Dazu stehe ich. "Das verräterische Herz" mag eine präzise Adaption der Vorlage sein, aber als eigenständiger Film ist sie zu dünn, zu trostlos, zu vorhersehbar. Einen Punkt muss ich obendrein abziehen, weil man Ferdy Mayne falsch kreditiert – wo bleibt denn da die Sorgfaltspflicht?!
Das war’s soweit. Die wenigen Informationen, die ich zu Krambergs Poe-Adaptionen finden konnte, lassen den Rückschluss zu, dass sie in umgekehrter Reihenfolge zu meinen Reviews ausgestrahlt wurden. Das verwundert, denn "Das verräterische Herz" wirkt deutlich reifer und filmischer und damit wie eine Weiterentwicklung zur postkartig-steifen "Abfilmung" von "Die schwarze Katze".

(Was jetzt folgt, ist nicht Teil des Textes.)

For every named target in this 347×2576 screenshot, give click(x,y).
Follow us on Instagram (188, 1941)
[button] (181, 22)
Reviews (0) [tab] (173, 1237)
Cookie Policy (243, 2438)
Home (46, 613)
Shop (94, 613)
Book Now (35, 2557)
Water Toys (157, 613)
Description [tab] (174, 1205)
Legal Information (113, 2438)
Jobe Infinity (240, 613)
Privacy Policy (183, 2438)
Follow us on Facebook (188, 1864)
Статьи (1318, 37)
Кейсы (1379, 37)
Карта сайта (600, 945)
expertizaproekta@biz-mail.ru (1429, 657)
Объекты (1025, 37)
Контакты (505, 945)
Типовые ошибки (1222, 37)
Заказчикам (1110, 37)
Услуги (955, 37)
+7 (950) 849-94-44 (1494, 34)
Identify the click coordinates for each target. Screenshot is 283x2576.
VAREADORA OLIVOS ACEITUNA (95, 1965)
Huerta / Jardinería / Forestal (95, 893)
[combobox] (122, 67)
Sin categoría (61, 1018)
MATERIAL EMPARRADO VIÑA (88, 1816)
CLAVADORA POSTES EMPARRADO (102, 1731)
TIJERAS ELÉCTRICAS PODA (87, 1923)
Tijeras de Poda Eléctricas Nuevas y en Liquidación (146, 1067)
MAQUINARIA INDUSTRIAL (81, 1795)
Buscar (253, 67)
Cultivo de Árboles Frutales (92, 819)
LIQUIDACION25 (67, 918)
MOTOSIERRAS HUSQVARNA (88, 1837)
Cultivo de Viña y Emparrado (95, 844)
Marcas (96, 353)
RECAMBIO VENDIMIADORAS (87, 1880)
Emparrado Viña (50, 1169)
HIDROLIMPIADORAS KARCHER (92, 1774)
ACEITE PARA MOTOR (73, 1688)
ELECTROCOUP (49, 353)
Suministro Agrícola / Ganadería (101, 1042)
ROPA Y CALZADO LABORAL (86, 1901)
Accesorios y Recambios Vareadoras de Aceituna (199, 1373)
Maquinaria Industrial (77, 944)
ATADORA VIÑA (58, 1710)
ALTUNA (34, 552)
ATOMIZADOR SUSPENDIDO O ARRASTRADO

Am Ende verbuche ich beide Produktionen wie viele der schrägeren Präsentationen beim Fantasy Filmfest: interessant und auch filmhistorisch lehrreich, aber als Entertainment deutlich zu mager. Kann man aus Neugier mal anschauen, lädt aber nicht zum "rewatch" ein.
Mich würde interessieren, wie ich darauf reagiert hätte, wenn ich sie in einer der Wiederholungen in den 80er Jahren gesehen hätte. Vermutlich hätten sie mich gleichermaßen verstört und gelangweilt.
Ich wünschte dennoch, es gäbe eine ausführliche Liste der "literarischen Filmerzählungen" des BR, um herauszufinden, ob es weitere obskure Adaptionen gibt, die zu jagen sich lohnen würde.
Sehr interessant! Vielen Dank für dein unermüdliches Sichten und Veröffentlichen dieser vergessenen Klassiker.
Vielleicht bist du im Rahmen der Nachforschungen schon darüber gestolpert – aber das Archiv des BR scheint noch Unterlagen zu der Serie vorzuhalten:
https://www.literaturportal-bayern.de/nachlaesse?task=lpbestate.default&type=one-corporation&id=1449
Danke für das Lob. Ja, über die Unterlagen bin ich gestolpert. Scheint aber weniger beim BR zu liegen, sondern eher ein Nachlass in Archiv-Hand (?). Wäre super spannend, da mal drin zu stöbern. Vielleicht, wenn ich mal SEHR viel Zeit habe…
Zwar ein anderes Medium, aber ich möchte auf die Hörspielreihe von Lübbe Audio hinweisen, die stimmungsvoll, mit guter Besetzung (Ulrich Pleitgen, Iris Berben) und wechselnden Titelsongs (u. a. von Christopher Lee und Heinz Rudolf Kunze) fiktiv das Leben Poes verfolgt und ihn Ereignisse erleben lässt, die die Grundlagen für seine Geschichten bilden. Manchmal als echte Erlebnisse, manchmal als Träume, alles sehr filmisch angelegt, nur eben quasi als reine Audiospur. Als großer Konsument von Hörspielen finde ich diese Reihe herausragend, spannend und einfach gut erzählt. Leider, leider ist sie aus Kostengründen nie beendet worden, was natürlich schade ist, der Qualität der einzelnen Folgen aber keinen Abbruch tut (und es gibt immerhin 37 Folgen, plus Erklärungen der Macher zum eigentlich geplanten Ende).
Für mich einer der "schönsten" Ideen, die Geschichten Poes umzusetzen. Wer mehr wissen möchte: https://w.wiki/FrAe
Die erste Folge gibt’s gratis auf Yotube: https://youtu.be/CFfY1-NgT80
(Und nicht irritieren lassen, es ist wirklich ein Hörspiel, kein Hörbuch.)